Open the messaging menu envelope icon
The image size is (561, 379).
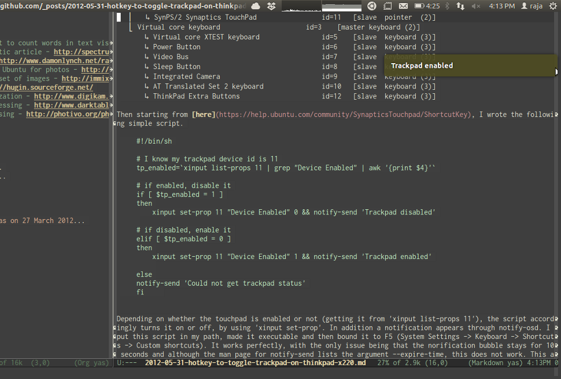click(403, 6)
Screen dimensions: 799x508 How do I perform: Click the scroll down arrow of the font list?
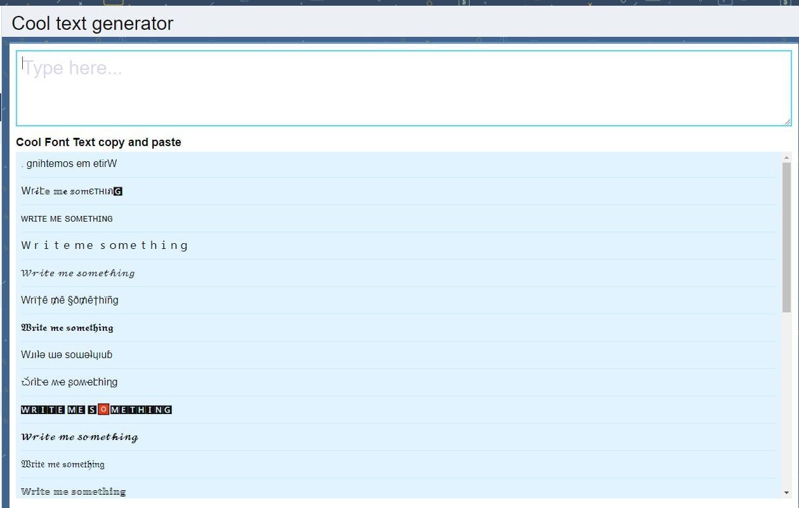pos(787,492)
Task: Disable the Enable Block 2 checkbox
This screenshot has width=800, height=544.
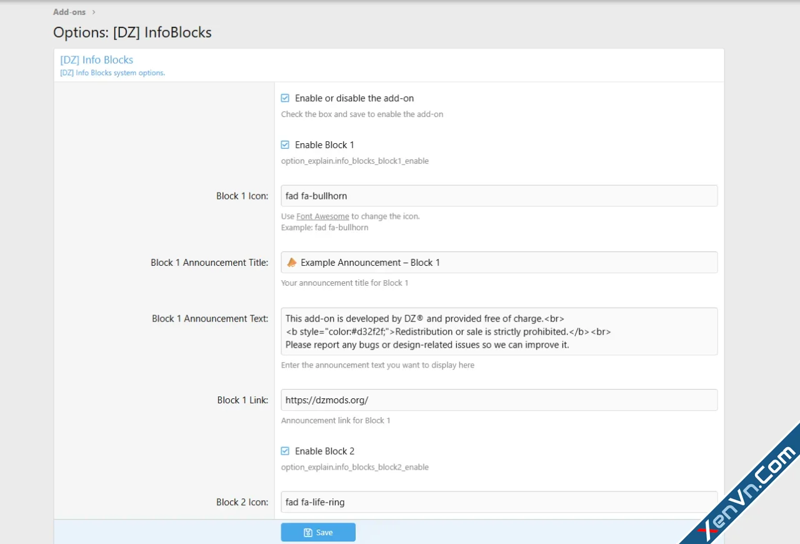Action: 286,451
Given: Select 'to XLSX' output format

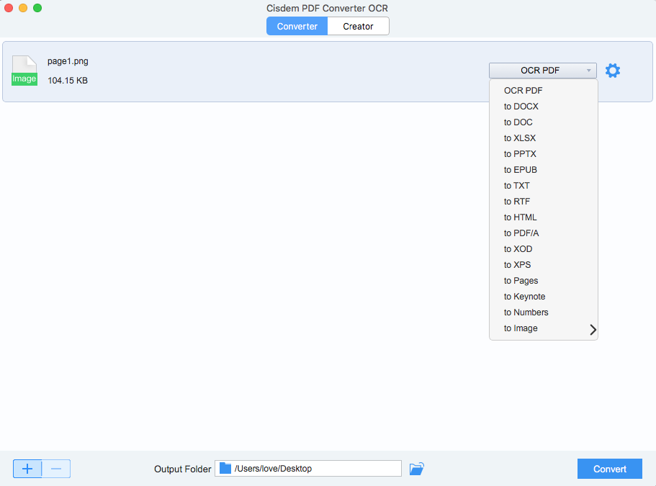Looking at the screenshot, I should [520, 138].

---

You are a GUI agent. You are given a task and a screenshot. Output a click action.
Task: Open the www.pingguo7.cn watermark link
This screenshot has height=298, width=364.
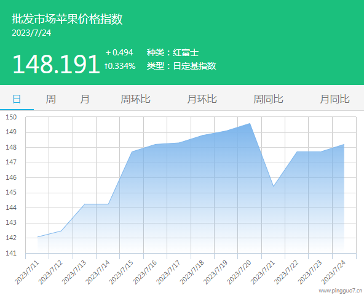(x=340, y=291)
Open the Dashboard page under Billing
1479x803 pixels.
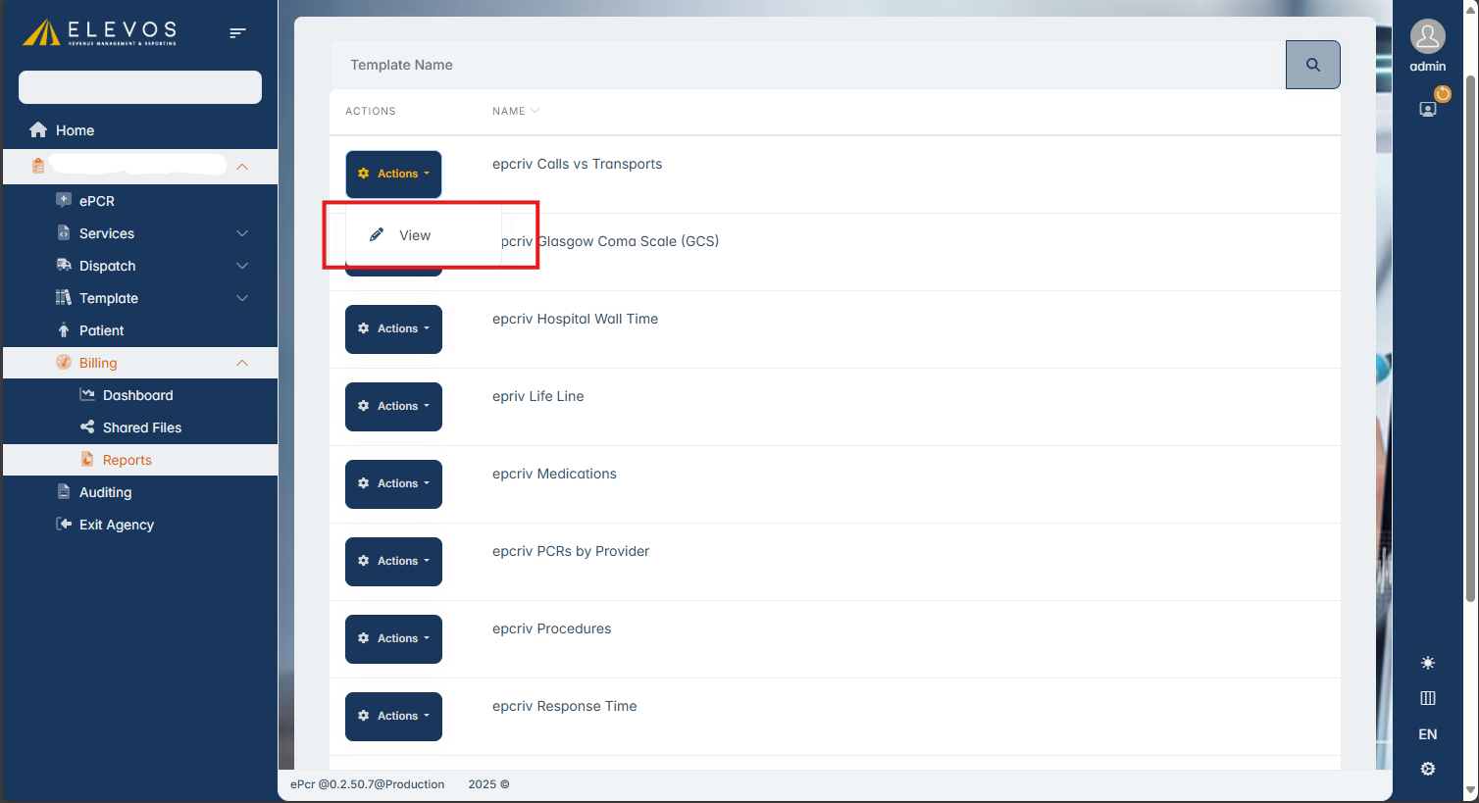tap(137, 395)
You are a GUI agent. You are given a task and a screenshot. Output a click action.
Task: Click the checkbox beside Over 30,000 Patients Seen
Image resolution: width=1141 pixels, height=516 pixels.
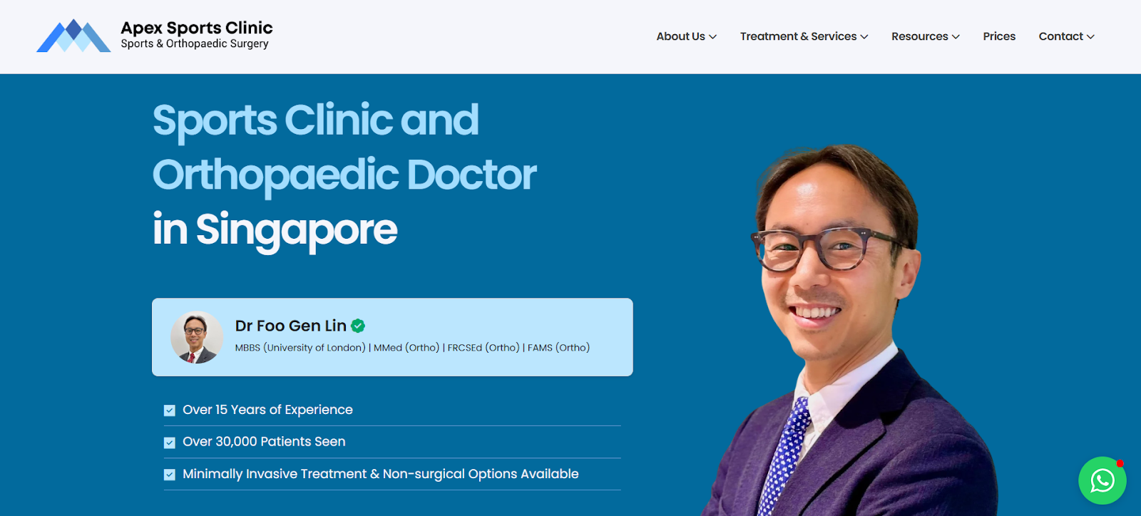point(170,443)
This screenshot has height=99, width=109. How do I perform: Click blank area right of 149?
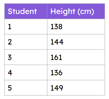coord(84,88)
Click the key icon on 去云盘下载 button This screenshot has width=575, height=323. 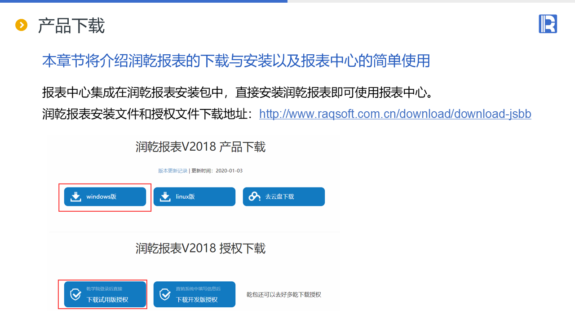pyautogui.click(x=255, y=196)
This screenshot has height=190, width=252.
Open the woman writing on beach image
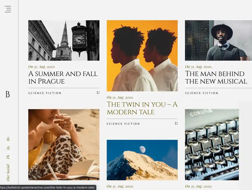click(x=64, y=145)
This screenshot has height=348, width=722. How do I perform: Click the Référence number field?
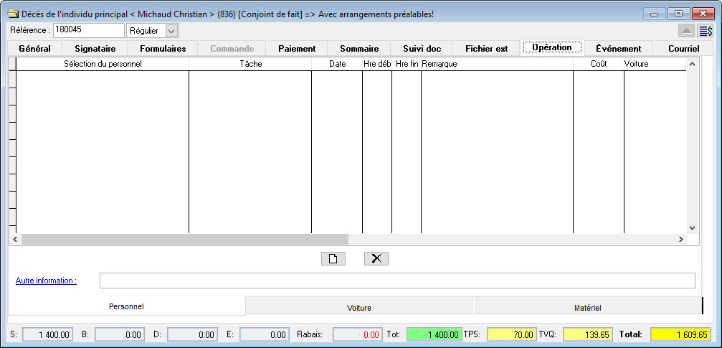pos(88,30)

▶ _EXERCISE PROMPT_:
Where in the listing does the string "checkbox" appear? Copy every line that has it.

▶ _RESPONSE FOR THIS EXERCISE_:
Task: Disable the Enable Block 2 checkbox
Task: Click the checkbox beside Over 30,000 Patients Seen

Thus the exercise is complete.